**Stored dataset items**

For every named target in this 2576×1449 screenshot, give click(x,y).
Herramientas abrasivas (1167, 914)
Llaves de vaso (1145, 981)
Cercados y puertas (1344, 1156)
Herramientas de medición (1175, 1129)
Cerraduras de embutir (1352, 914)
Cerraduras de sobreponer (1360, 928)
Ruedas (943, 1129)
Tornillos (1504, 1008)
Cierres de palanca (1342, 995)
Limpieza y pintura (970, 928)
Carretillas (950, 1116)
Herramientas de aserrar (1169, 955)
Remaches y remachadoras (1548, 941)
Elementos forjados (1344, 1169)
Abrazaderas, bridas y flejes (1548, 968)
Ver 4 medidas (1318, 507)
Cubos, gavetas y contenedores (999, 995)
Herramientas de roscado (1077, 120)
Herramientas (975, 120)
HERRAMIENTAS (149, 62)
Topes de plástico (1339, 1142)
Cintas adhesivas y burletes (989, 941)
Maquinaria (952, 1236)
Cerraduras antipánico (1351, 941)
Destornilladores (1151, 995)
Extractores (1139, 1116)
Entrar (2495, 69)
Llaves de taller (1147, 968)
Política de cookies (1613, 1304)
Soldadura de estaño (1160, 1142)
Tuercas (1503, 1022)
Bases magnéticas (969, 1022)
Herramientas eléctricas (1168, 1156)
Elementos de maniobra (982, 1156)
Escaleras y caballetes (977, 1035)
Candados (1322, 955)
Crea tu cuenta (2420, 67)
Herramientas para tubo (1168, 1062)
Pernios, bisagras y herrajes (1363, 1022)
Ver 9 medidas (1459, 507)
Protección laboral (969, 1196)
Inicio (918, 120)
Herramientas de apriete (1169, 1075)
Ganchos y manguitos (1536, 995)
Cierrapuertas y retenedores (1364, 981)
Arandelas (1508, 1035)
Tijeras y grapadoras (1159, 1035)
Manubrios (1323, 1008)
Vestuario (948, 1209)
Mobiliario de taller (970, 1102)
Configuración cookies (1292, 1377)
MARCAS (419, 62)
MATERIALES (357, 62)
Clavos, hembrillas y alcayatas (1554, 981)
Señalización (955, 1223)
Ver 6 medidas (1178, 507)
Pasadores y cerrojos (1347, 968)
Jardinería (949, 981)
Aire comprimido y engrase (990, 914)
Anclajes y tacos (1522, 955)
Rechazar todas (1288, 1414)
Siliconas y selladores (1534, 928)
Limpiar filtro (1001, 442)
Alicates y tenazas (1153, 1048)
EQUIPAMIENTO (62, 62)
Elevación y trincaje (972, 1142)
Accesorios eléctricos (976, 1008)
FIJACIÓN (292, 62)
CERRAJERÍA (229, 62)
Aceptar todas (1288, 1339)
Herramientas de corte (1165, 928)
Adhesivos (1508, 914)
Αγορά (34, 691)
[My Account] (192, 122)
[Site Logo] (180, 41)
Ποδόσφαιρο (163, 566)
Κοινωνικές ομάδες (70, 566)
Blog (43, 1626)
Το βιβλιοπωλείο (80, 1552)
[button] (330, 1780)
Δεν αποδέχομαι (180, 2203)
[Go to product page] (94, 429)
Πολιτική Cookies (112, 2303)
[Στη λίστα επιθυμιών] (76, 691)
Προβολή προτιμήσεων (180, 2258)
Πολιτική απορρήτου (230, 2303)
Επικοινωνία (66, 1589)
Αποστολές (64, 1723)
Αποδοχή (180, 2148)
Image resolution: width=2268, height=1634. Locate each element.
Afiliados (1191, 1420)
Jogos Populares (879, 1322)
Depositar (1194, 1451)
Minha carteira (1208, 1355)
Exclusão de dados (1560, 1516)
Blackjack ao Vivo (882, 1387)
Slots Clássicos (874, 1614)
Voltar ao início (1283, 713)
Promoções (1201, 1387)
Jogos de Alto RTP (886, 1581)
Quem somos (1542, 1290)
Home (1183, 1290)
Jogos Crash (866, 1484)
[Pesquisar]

**Work item**
Restate verbatim the first line above and all lines after it through the line containing "Política de cookies (1613, 1304)"; omit the rest.

**Completed exercise**
For every named target in this 2576×1449 screenshot, give click(x,y).
Herramientas abrasivas (1167, 914)
Llaves de vaso (1145, 981)
Cercados y puertas (1344, 1156)
Herramientas de medición (1175, 1129)
Cerraduras de embutir (1352, 914)
Cerraduras de sobreponer (1360, 928)
Ruedas (943, 1129)
Tornillos (1504, 1008)
Cierres de palanca (1342, 995)
Limpieza y pintura (970, 928)
Carretillas (950, 1116)
Herramientas de aserrar (1169, 955)
Remaches y remachadoras (1548, 941)
Elementos forjados (1344, 1169)
Abrazaderas, bridas y flejes (1548, 968)
Ver 4 medidas (1318, 507)
Cubos, gavetas y contenedores (999, 995)
Herramientas de roscado (1077, 120)
Herramientas (975, 120)
HERRAMIENTAS (149, 62)
Topes de plástico (1339, 1142)
Cintas adhesivas y burletes (989, 941)
Maquinaria (952, 1236)
Cerraduras antipánico (1351, 941)
Destornilladores (1151, 995)
Extractores (1139, 1116)
Entrar (2495, 69)
Llaves de taller (1147, 968)
Política de cookies (1613, 1304)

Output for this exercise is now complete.